- **TEXT SEGMENT**
═══

On Sun, Sep 1, 2013 at 4:30 PM, Al Viro <viro@...iv.linux.org.uk> wrote:
>
> Hrm...  It excludes sharing between the locks, all right.  AFAICS, that
> won't exclude sharing with plain per-cpu vars, will it?

Yes it will. DEFINE_PER_CPU_SHARED_ALIGNED not only aligns the data,
it also puts it in a separate section with only other aligned data
entries. So now the percpu address map around it looks like this:

  ...
  0000000000013a80 d call_single_queue
  0000000000013ac0 d cfd_data
  0000000000013b00 d files_lglock_lock
  0000000000013b40 d vfsmount_lock_lock
  0000000000013b80 d file_lock_lglock_lock
  0000000000013bc0 D softnet_data
  0000000000013d40 D __per_cpu_end
   ..

So there shouldn't be anything to share falsely with.

I'd like to say that the profile is bad, but this is *so* consistent,
and the profile data really looks perfectly fine in every other way.

═══

- **STATED EXERCISE 1**
Pull out every line of the rows that contains the string "card". Match its case exactly.
The rows that come after this have no connection to the email about per-cpu data.

- **RECORDS PROVIDED**
═══

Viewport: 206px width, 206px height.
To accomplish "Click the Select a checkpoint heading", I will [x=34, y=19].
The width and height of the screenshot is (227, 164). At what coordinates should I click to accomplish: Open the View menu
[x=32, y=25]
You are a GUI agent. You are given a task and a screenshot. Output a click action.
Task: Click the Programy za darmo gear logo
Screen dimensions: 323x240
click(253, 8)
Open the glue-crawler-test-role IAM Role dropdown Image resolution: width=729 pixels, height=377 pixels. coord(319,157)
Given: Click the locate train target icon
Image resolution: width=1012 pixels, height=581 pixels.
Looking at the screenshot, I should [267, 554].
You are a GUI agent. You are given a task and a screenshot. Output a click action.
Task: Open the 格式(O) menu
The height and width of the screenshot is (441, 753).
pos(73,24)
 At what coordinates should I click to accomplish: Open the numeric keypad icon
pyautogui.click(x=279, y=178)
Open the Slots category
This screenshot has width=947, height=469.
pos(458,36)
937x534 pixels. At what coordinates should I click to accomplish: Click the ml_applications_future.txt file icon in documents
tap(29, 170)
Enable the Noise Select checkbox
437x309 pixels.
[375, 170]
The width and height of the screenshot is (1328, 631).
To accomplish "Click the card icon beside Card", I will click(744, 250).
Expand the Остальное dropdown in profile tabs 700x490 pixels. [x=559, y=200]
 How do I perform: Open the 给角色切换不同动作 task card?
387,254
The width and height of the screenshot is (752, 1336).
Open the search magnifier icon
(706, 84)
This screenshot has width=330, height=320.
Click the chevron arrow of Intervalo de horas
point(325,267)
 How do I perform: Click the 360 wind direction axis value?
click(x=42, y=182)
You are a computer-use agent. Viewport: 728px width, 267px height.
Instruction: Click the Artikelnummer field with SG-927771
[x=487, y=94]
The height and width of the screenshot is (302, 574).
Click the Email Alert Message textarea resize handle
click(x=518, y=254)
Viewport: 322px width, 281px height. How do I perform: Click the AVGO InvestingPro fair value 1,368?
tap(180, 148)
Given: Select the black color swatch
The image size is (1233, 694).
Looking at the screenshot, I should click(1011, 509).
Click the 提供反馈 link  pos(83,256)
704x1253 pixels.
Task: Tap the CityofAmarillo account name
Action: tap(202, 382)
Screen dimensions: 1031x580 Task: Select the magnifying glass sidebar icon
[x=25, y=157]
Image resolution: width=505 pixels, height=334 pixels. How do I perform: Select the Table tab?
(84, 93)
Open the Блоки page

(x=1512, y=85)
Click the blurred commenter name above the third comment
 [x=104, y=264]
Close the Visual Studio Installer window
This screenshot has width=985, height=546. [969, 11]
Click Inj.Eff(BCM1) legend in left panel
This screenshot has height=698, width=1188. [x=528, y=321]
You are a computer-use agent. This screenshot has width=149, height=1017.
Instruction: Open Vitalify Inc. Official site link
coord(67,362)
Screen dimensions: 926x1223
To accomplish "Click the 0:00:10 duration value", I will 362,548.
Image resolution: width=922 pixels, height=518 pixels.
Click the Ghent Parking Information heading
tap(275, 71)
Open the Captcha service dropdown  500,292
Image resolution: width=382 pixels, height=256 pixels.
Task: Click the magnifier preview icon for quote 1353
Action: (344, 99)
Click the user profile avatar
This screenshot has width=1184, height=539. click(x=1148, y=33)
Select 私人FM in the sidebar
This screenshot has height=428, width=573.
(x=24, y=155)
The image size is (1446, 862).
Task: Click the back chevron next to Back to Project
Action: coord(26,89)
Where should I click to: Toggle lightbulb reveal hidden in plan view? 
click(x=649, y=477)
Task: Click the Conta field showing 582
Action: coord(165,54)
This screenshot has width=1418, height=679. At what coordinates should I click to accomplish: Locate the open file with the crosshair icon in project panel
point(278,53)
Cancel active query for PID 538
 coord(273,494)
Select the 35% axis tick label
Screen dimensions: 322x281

═══

- **STATED EXERCISE 2**
In the email about per-cpu data, what does DEFINE_PER_CPU_SHARED_ALIGNED do besides aligning the data?

- **FINAL RESULT 1**
To accomplish "Click the card icon beside Card", I will click(744, 250).
 How do I perform: Open the 给角色切换不同动作 task card?

- **FINAL RESULT 2**
It puts the data in a separate section with only other aligned data entries.